I hope today is treating you kindly, Marty's Mom, and that you will have a peaceful evening blessed with your beloved Marty's sweet Living Spirit to comfort you. Please know you are in my thoughts and prayers, and please let us know how you're doing.

Peace and blessings,
moon_beam
MartyParty's Mama
QUOTE (lynette @ Jun 30 2016, 05:33 PM) *
I'm sorry for your loss. You will get through this. It'll definitely take time. But consider another little one to love. I know it hurts when they leave us, but look at how much they bring to us while they're alive. My dogs make my life complete and I wouldn't trade those memories for anything.


@lynette,
I just wanted to thank you for sharing your story with me. I can feel your pain in your words, and I think we both are experiencing the sense of loss. Your above statement that the time we have with our babies is worth every ounce of pain once they leave us is so, so true. I know that when the time is right my little Mart will lead me to another little soul that needs a mom to love and care for it with all her heart. I appreciate your compassion, and know that someone as kind as you has also given your pets a life worth living.
LittleGirl'sMommy
Dear Marty's Mama,

I am glad you checked in with us. We understand so well this type of pain. The pictures of your precious little Mart are heart-melting. wub.gif He was ---and is--- so very loved, and he knows it.

It's just so heartbreaking to part from life as you and he knew it together. sad.gif

Keep remembering that you and he are together always and that you are meant for each other. wub.gif

Continued prayers your way!
-Kathy
moon_beam
Hi, Marty's Mom, thank you so much for sharing with us how you're doing. While you're waiting for MyBabyTitan to respond to your query about embracing another companion into your heart and home that you posted to her on MyBabyTitan's forum topic, perhaps I might be able to offer you some enouragement.

Embracing another companion after a loss is strictly a personal decision, and idealistically "should not" be "imposed" by another person.
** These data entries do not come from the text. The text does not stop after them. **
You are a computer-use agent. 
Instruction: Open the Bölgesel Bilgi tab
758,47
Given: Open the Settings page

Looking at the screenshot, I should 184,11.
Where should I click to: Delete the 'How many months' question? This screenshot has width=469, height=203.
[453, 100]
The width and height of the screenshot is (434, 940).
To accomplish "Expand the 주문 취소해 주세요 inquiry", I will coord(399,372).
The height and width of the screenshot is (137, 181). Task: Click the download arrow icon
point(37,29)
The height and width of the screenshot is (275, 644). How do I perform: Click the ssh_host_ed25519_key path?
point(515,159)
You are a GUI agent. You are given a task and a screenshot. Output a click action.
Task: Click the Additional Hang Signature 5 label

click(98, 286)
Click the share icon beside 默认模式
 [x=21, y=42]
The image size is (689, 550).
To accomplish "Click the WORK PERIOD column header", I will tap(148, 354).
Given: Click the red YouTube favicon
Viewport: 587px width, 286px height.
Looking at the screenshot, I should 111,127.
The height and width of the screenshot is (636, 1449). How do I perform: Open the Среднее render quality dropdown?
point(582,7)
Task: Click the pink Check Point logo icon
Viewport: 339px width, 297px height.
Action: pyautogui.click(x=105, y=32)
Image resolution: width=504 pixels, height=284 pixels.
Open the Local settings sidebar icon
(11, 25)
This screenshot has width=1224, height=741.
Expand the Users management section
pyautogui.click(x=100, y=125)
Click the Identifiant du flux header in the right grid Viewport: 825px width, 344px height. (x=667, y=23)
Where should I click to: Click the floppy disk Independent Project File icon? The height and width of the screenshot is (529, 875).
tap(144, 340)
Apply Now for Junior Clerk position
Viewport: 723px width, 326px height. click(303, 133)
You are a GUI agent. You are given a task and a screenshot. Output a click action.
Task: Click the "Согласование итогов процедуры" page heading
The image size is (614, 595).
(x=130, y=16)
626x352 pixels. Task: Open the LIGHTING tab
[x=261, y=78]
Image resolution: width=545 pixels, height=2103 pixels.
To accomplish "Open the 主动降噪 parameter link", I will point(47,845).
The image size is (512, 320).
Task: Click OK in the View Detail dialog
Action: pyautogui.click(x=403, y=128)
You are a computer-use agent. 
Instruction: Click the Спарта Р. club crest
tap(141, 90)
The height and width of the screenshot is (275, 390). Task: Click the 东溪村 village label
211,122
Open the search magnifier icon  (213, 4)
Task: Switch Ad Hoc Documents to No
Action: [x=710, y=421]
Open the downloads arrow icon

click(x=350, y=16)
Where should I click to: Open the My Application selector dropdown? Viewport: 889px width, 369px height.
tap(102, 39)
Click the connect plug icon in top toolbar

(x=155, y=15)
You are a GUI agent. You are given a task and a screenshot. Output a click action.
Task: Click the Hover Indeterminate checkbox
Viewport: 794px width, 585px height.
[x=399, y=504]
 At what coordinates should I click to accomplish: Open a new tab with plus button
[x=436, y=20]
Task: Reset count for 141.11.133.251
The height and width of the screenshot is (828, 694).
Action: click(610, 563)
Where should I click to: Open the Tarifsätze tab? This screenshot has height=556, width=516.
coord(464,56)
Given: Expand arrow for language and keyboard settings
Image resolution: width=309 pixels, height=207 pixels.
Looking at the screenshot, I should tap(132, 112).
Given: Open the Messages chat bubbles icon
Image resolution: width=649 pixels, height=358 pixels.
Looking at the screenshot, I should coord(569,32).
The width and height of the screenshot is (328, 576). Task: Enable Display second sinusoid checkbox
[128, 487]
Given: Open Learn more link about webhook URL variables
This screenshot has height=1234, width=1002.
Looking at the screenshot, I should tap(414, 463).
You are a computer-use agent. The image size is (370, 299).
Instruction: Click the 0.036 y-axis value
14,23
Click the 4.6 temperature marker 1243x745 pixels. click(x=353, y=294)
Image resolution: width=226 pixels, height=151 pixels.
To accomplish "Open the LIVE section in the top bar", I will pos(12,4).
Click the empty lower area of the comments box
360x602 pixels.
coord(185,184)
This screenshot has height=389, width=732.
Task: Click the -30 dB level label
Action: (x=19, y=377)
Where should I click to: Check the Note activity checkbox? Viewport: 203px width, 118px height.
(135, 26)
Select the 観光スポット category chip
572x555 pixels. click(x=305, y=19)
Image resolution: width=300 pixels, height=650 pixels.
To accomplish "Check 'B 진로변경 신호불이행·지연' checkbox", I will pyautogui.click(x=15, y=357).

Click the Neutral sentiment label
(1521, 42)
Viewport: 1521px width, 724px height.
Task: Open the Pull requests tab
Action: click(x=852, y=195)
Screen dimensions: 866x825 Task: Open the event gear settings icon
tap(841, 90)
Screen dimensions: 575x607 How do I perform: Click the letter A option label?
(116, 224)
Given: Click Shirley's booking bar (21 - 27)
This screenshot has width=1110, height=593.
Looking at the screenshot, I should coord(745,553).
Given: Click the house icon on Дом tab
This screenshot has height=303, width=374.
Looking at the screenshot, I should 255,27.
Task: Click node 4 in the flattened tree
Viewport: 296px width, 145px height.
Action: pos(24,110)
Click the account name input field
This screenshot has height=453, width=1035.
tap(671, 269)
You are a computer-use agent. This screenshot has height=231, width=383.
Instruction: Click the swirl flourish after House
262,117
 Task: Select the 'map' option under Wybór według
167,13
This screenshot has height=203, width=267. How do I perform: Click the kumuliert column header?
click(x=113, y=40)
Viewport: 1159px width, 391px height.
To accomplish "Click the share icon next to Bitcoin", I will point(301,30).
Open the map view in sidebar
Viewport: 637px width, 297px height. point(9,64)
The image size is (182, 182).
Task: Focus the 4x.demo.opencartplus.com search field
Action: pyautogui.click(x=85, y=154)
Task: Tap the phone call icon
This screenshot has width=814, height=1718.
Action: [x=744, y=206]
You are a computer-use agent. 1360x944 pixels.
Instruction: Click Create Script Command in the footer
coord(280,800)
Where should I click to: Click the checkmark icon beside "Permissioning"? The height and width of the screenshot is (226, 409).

Some people find it comforting to embrace a new companion quickly after a loss for many reasons including having a companion for comfort during the grief adjustment journey. Some people, like me, find it helpful to wait until they have adjusted to the deep grief of their loss. And some people never embrace another companion for many different reasons. There is not "right" or "wrong" decision when it comes to embracing a new companion - - unless embracing a new companion too soon leads to regret which some people have felt who have come to this forum over the years. Only YOU can decide when / if it is time to embrace a new companion into your heart and home, Marty's Mom. And when / if that time comes, you can rest assured that your beloved Marty has been guiding your path to that moment in time when you will see a precious soul in need of the loving care only YOU can give, and you will know beyond all shadow of a doubt that the time is "right" for YOU.

I hope what I have shared with you will offer you some encouragement in your decision to consider embracing a new companion. My mom used to tell me, "when in doubt, wait. It is better to take your time than to make a hasty decision that you may very well later regret. The answer you're seeking will come to you in due time." I have found this pearl of wisdom very helpful to me through the years. Perhaps it will be of help to you now.

I hope today is treating you kindly, Marty's Mom, and that you will have a peaceful evening blessed with your beloved Marty's sweet Living Spirit to comfort you. Please know you are in my thoughts and prayers, and please let us know how you're doing.